AUTHOR=Cui Yong-Qin , Niu Li-Qin , Xiang Jin-Li , Sun Jia-Huan , Xiao Jian-Hua , Ma Jian-Ying TITLE=Water Uptake from Different Soil Depths for Desert Plants in Saline Lands of Dunhuang, NW China JOURNAL=Frontiers in Environmental Science VOLUME=8 YEAR=2021 URL=https://www.frontiersin.org/journals/environmental-science/articles/10.3389/fenvs.2020.585464 DOI=10.3389/fenvs.2020.585464 ISSN=2296-665X ABSTRACT=

Salinization is a major threat to the sustainability of land and water resources, especially in arid and semiarid regions. Understanding the water uptake from different soil depths for desert plants is useful for exploring salinity-tolerance mechanism in desert plants in extremely-arid and salinity-affected area. To understand water uptake from different soil depths for desert plants in Dunhuang, NW China, we used oxygen isotope composition in plant xylem water and soil water to determine the water sources in three different saline sites differing in their degree of soil electrical conductance (site 2 < site 1 < site 3). The co-existing desert plants in each saline site extracted different depth of soil water respectively: K. foliatum mainly used shallow soil water (0–20 cm); H. caspica and N. tangutorum mainly used deep soil water (40–200 cm); A. sparsifolia used water from the 120–200 cm soil layers, while T. ramosissima and E. angustifolia mainly extracted deeper soil water (>200 cm). Compared to that in saline site 2, Tamarix ramosissima and Alhagi sparsifolia can switch their water sources to deeper soil water when enduring more salt stress.
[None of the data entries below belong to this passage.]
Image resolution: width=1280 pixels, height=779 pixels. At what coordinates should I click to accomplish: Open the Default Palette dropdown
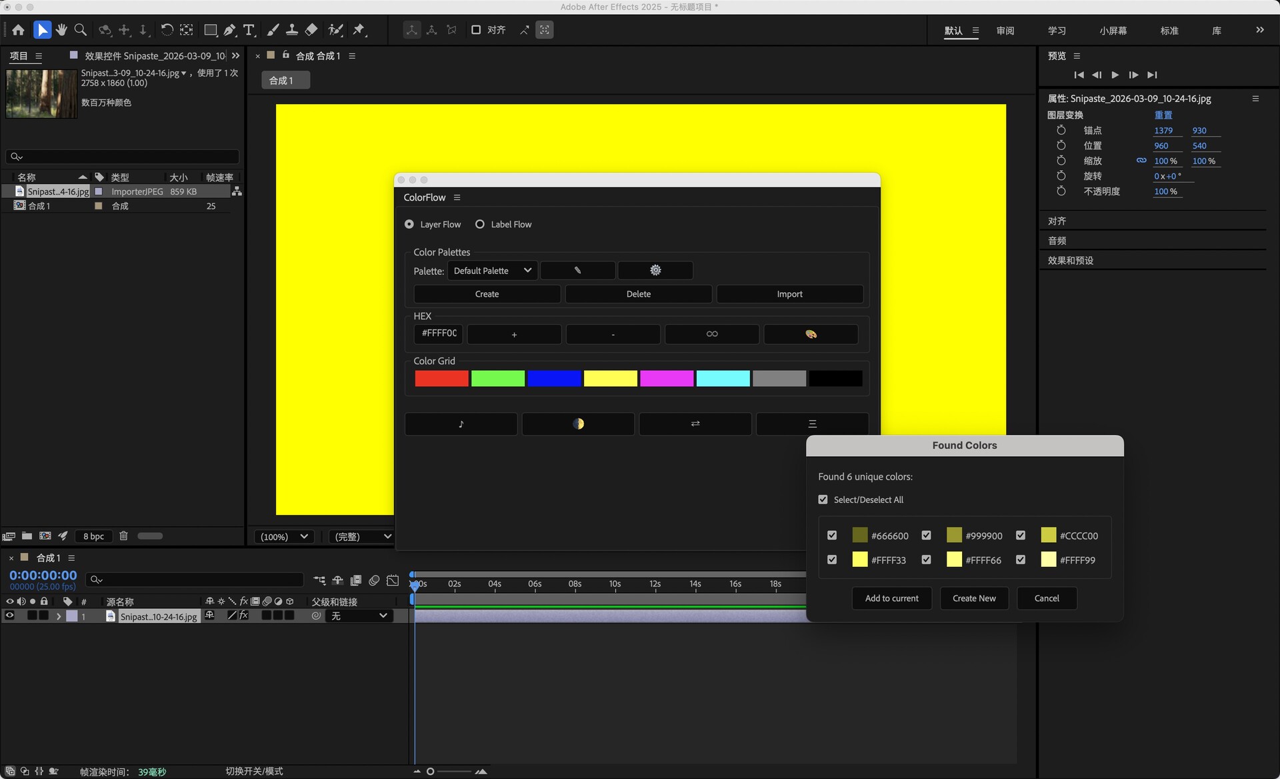492,270
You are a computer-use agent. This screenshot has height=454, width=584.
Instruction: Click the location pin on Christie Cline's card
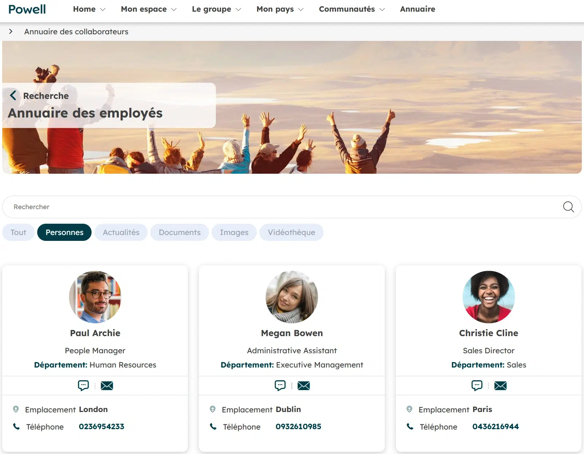click(410, 409)
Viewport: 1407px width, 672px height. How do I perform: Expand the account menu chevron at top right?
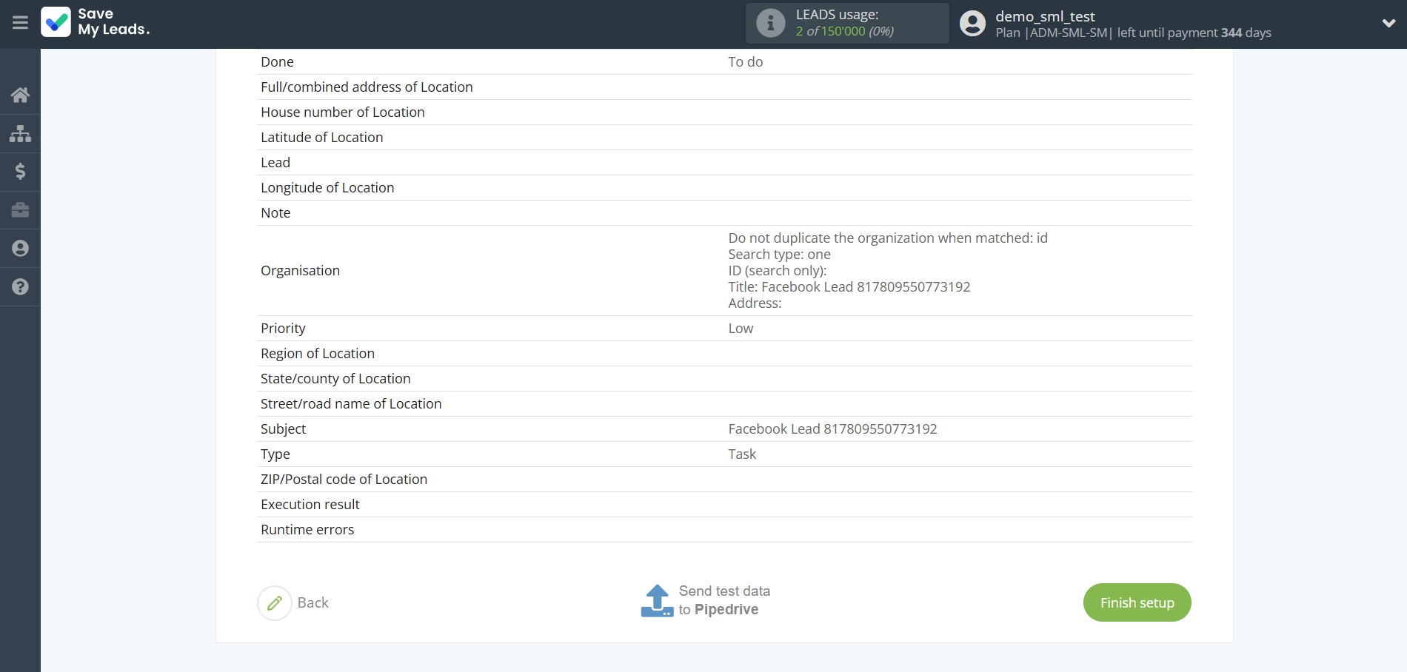[1388, 23]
Also, a significant and positive correlation between soil EC and soil water δ18O values was observed, indicating the evaporation would cause increase in salt concentration and isotopic enrichment in the upper soil profile. Overall, our results suggest that plants may explore deeper soil water to adapt to salt stress under severe salinity. This work may contribute to selecting salt-tolerant plants species which is vital to saline soil rehabilitation and utilization.